Evaluating the Utilities of Foundation Models in Single-cell Data Analysis

Tianyu Liu, Kexing Li, Yuge Wang, Hongyu Li, Hongyu Zhao
PMCID: PMC10925156  PMID: 38464157

Abstract

Foundation Models (FMs) have made significant strides in both industrial and scientific domains. In this paper, we evaluate the performance of FMs for single-cell sequencing data analysis through comprehensive experiments across eight downstream tasks pertinent to single-cell data. Overall, the top FMs include scGPT, Geneformer, and CellPLM by considering model performances and user accessibility among ten single-cell FMs.
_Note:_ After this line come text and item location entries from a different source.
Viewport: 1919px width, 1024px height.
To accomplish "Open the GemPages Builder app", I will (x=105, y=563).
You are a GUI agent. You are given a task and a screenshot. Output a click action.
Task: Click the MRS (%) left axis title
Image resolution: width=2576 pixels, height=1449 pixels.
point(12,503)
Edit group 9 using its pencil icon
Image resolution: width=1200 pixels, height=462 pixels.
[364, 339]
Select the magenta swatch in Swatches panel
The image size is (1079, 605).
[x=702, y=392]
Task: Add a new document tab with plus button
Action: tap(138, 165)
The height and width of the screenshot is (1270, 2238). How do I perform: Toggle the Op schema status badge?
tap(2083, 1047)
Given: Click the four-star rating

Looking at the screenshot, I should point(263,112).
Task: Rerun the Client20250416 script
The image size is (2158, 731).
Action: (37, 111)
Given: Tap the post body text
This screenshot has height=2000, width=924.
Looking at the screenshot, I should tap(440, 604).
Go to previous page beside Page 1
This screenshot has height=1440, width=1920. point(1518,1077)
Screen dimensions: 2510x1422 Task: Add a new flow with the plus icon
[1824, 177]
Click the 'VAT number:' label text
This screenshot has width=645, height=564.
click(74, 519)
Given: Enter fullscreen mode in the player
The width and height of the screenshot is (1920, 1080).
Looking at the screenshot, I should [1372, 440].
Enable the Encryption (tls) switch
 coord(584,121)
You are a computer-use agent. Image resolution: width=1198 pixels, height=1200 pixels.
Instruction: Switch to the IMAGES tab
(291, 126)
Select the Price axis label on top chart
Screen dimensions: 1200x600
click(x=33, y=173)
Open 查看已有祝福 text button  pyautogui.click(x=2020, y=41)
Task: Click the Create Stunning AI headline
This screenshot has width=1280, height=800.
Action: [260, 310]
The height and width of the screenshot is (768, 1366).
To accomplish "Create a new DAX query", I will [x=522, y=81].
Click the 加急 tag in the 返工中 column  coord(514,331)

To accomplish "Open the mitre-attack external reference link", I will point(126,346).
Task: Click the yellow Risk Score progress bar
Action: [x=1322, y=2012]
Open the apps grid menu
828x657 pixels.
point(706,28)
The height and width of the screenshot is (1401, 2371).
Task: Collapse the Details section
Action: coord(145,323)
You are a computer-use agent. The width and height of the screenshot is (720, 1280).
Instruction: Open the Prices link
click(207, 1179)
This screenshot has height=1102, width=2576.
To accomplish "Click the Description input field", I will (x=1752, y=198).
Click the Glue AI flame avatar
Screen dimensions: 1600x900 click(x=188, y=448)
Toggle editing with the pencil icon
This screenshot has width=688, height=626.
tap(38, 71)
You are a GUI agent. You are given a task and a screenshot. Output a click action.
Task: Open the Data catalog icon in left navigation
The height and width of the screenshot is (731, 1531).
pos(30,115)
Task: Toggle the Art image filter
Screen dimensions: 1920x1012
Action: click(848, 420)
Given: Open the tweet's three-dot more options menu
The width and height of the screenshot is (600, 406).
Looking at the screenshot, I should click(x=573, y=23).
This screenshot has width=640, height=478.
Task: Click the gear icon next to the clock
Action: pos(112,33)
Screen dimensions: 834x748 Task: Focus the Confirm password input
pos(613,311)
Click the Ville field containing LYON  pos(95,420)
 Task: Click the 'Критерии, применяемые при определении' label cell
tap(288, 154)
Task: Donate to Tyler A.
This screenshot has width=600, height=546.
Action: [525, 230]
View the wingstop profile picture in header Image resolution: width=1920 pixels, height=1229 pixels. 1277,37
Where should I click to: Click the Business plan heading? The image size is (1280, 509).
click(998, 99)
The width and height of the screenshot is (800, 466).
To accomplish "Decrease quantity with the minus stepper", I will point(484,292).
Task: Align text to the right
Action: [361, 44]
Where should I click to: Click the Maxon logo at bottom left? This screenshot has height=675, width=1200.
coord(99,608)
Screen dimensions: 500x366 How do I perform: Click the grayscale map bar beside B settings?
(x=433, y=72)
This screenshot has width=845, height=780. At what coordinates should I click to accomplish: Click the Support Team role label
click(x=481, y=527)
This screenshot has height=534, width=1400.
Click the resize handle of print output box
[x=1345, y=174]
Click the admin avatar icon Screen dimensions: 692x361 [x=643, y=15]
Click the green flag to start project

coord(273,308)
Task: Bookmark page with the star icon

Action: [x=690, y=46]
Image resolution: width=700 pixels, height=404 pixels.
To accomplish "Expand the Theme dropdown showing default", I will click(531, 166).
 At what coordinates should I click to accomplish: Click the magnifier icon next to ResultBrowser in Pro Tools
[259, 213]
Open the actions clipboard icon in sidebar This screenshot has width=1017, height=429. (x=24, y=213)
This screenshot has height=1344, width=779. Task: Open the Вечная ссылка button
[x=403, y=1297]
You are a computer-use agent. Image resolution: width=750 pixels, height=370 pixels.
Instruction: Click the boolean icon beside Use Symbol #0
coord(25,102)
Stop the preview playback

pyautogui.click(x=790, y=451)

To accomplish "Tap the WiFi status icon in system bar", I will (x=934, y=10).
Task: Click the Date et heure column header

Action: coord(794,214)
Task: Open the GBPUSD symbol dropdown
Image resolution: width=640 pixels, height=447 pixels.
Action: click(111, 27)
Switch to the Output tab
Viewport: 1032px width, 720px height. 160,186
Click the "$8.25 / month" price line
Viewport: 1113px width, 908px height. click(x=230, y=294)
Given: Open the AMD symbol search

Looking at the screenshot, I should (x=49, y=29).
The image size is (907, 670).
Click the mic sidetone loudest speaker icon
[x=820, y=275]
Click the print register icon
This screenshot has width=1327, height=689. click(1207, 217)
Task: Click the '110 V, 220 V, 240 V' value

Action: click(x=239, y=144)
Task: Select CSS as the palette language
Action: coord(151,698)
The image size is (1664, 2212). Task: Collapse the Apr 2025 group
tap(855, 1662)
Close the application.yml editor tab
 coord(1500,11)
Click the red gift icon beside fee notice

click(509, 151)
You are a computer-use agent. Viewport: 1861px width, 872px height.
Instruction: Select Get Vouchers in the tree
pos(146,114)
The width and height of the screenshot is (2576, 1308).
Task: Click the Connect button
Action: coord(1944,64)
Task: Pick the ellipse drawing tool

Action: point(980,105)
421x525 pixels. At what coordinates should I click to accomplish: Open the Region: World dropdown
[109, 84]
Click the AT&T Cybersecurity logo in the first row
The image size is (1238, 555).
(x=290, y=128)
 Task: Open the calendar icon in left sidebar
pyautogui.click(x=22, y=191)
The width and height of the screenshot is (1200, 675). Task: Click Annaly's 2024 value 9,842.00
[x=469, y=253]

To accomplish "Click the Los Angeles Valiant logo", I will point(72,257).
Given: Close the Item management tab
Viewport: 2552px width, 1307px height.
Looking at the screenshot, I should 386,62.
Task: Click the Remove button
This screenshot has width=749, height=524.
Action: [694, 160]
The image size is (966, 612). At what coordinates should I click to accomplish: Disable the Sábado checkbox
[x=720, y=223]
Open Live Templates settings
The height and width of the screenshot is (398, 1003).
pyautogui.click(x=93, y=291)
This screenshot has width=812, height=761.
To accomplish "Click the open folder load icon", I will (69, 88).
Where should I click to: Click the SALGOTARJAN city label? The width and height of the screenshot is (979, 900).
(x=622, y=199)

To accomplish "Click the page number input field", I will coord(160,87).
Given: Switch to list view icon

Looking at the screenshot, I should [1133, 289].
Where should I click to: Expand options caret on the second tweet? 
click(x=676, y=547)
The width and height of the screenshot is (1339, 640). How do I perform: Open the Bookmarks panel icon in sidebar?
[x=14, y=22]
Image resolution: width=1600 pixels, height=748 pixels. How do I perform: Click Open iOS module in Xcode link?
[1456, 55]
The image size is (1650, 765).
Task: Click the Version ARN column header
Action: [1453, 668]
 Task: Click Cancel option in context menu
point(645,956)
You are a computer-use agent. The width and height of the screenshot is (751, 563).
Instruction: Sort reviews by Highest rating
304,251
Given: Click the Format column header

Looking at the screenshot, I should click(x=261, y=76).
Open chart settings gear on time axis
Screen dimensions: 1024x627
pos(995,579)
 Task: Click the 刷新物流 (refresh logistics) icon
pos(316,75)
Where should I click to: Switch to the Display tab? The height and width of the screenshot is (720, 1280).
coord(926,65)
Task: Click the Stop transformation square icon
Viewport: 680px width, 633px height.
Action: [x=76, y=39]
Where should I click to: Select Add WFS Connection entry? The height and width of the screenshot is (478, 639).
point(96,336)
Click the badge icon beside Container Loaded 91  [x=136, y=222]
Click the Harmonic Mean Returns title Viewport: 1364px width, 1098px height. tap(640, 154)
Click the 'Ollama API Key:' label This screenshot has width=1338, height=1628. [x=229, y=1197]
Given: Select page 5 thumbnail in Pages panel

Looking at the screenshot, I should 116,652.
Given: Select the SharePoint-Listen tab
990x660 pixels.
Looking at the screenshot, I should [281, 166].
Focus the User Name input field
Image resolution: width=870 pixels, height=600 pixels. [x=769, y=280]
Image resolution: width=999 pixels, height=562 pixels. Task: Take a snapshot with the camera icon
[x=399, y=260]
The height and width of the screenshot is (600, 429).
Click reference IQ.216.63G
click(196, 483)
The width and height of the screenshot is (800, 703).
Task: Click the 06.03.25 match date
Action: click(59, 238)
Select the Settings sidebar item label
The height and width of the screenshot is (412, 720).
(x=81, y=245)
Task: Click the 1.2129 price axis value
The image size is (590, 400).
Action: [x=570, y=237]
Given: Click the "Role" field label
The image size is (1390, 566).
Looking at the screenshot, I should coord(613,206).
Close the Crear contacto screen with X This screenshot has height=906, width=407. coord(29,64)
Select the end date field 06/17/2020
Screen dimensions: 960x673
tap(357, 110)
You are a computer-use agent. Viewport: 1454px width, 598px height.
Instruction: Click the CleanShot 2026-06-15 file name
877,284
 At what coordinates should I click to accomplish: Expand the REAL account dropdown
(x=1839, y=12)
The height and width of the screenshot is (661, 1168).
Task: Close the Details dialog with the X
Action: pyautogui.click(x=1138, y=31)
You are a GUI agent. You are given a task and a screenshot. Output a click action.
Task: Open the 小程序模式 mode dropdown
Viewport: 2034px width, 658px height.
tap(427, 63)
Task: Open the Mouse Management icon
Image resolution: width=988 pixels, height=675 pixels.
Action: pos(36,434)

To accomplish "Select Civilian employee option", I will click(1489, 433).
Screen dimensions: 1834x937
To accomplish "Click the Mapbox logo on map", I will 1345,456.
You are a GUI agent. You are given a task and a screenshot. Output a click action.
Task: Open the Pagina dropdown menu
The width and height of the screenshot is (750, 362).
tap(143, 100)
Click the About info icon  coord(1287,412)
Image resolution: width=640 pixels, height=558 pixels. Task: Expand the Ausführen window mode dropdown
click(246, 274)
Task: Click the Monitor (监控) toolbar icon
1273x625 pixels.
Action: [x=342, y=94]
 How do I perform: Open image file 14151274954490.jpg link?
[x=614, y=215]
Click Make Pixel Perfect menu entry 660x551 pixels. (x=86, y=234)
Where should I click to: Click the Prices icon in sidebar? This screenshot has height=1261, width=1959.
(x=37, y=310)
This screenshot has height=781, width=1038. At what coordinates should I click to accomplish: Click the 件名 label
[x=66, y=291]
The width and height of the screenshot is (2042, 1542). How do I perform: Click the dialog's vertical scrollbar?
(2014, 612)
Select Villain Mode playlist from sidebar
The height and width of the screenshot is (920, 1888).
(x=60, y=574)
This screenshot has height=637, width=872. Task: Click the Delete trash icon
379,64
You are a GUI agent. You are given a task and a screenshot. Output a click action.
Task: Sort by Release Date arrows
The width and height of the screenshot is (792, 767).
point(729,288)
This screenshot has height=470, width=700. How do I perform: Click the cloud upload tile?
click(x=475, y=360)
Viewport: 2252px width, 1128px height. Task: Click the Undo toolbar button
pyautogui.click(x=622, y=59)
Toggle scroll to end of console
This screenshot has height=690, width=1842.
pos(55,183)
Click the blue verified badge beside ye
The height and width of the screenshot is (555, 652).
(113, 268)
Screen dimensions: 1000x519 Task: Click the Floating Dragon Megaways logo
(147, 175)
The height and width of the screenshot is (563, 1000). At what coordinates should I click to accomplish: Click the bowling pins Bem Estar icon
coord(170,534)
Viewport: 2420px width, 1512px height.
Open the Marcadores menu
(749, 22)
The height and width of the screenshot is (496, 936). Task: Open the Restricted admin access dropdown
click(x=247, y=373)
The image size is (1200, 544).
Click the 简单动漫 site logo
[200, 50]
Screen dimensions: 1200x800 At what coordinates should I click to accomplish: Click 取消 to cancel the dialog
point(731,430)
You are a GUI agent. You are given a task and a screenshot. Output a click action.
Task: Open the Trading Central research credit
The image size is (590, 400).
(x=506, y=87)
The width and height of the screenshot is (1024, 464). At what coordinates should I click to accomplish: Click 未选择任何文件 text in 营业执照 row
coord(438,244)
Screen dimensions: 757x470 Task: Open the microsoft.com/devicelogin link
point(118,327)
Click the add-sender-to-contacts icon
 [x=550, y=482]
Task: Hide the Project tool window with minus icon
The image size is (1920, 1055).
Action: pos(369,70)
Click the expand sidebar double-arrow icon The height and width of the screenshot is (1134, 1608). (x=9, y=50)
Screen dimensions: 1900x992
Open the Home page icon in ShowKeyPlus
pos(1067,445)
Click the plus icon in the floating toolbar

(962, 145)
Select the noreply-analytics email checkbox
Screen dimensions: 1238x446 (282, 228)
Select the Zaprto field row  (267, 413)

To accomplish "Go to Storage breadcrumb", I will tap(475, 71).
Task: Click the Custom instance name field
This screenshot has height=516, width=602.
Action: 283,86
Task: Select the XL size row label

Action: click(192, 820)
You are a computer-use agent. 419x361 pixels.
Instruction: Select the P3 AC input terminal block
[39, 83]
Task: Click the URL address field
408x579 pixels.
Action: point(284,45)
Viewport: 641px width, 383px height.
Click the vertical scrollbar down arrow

However, by comparing these FMs with task-specific methods, we found that single-cell FMs may not consistently excel than task-specific methods in all tasks, which challenges the necessity of developing foundation models for single-cell analysis. In addition, we evaluated the effects of hyper-parameters, initial settings, and stability for training single-cell FMs based on a proposed scEval framework, and provide guidelines for pre-training and fine-tuning, to enhance the performances of single-cell FMs. Our work summarizes the current state of single-cell FMs, points to their constraints and avenues for future development, and offers a freely available evaluation pipeline to benchmark new models and improve method development.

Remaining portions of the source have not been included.